## Your objective:
Present the stretch from the line containing "You are a GUI" through the end of the entries as a Markdown table with the columns Row and Line, numbering each line and skipping blank ones. Leave the pictures out of the table.

## Source material:
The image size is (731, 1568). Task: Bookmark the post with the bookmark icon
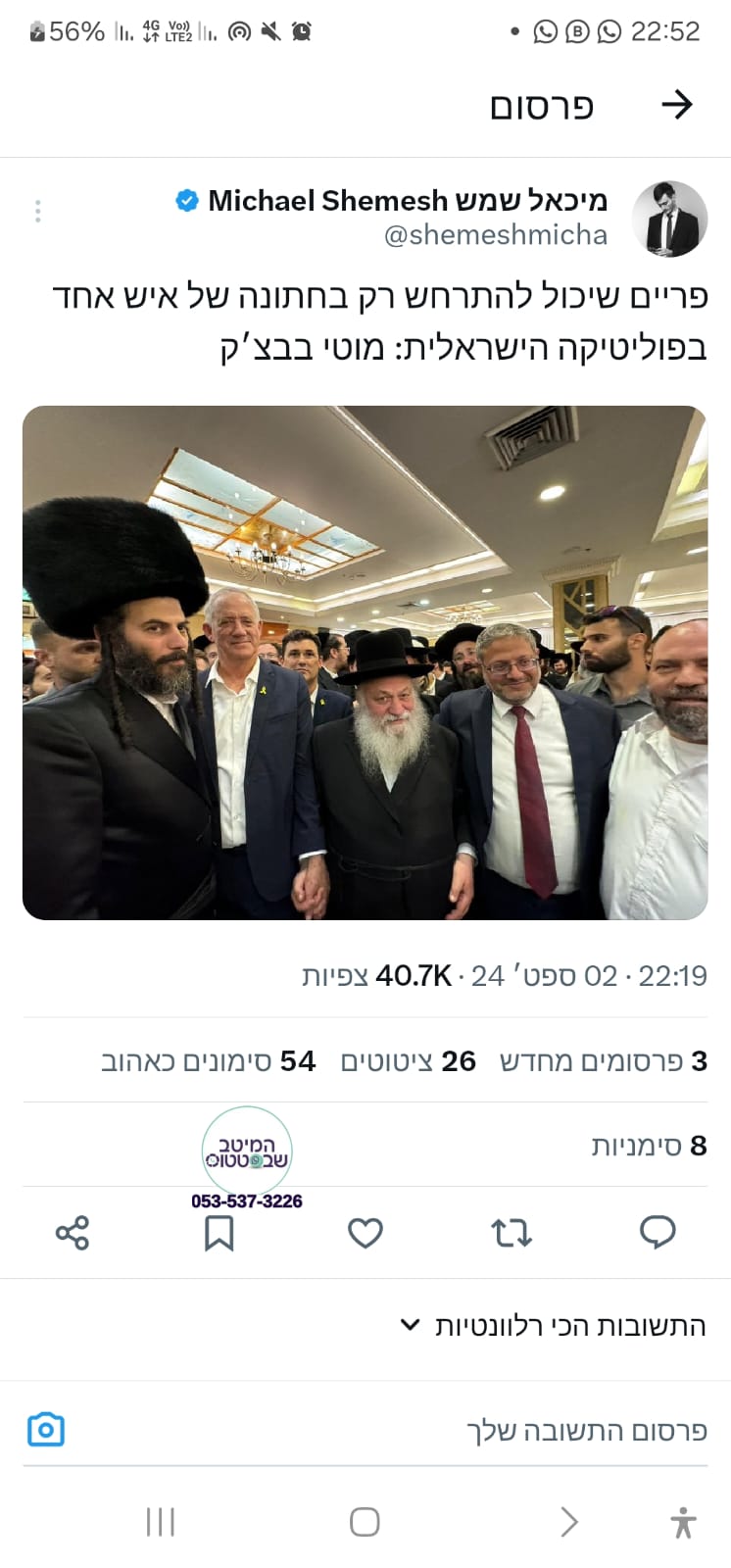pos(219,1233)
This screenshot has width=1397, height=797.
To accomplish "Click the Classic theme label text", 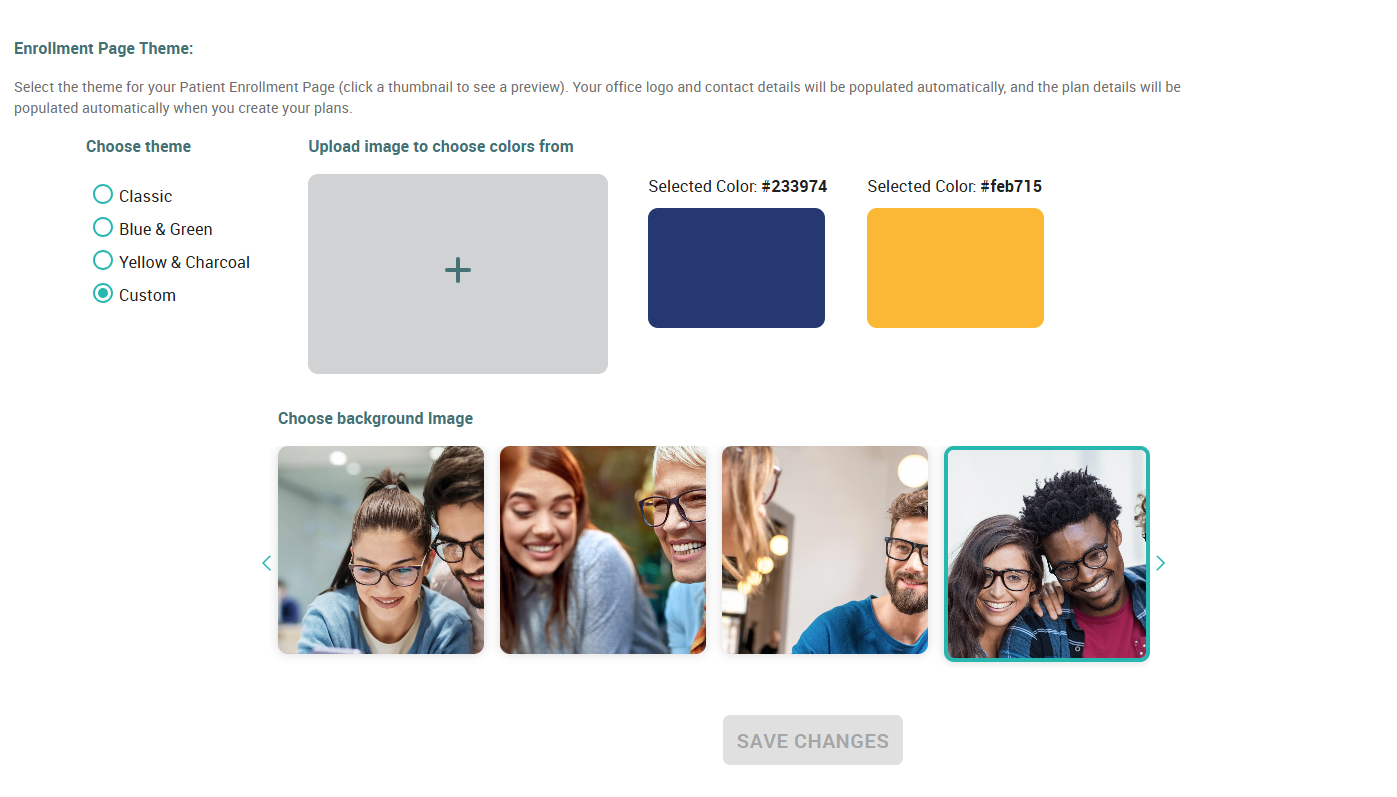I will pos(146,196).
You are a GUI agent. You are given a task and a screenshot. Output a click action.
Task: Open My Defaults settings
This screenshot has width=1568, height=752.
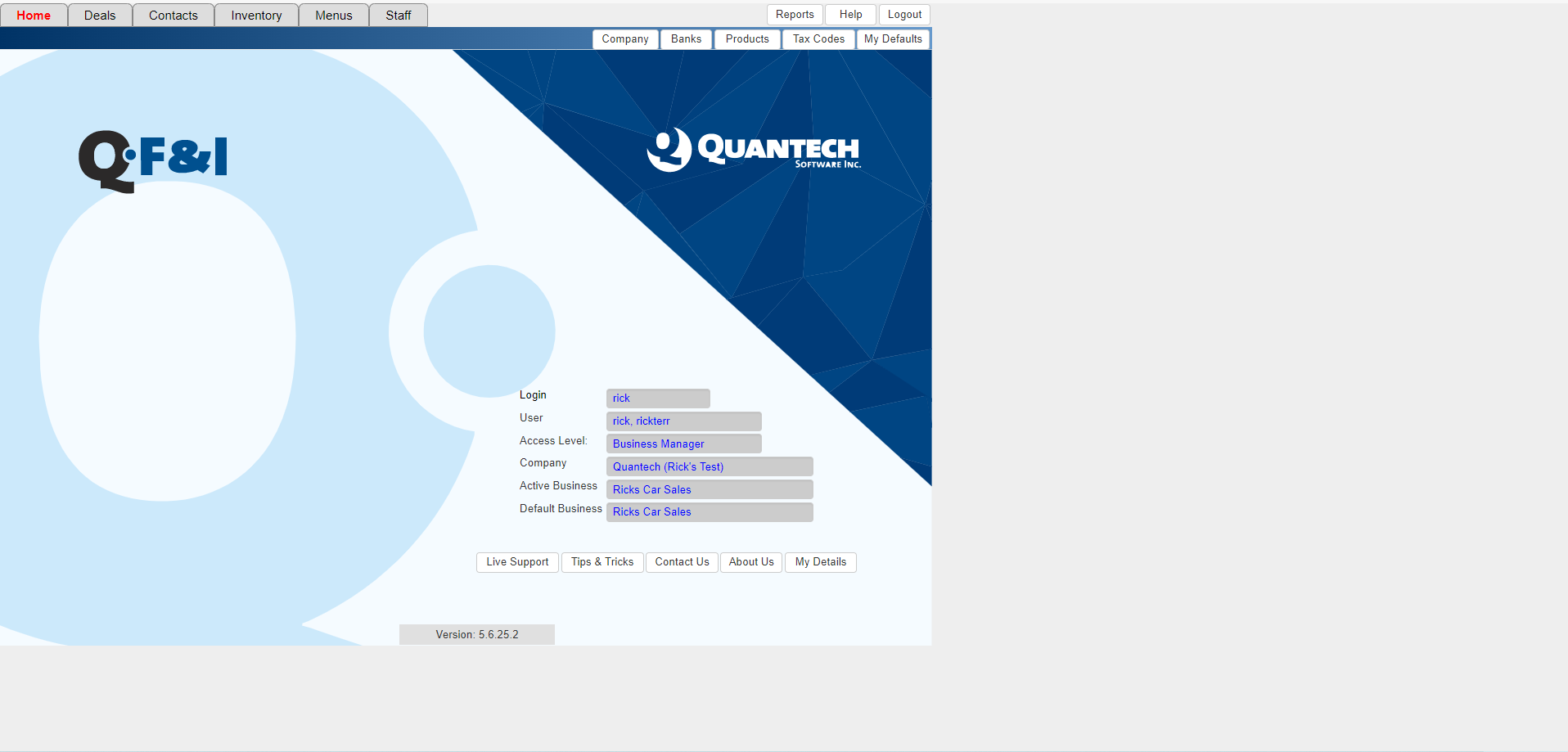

## Reply to the exercise:
| Row | Line |
|---|---|
| 1 | You are a GUI agent. You are given a task and a screenshot. Output a click action. |
| 2 | Task: Open My Defaults settings |
| 3 | This screenshot has width=1568, height=752. |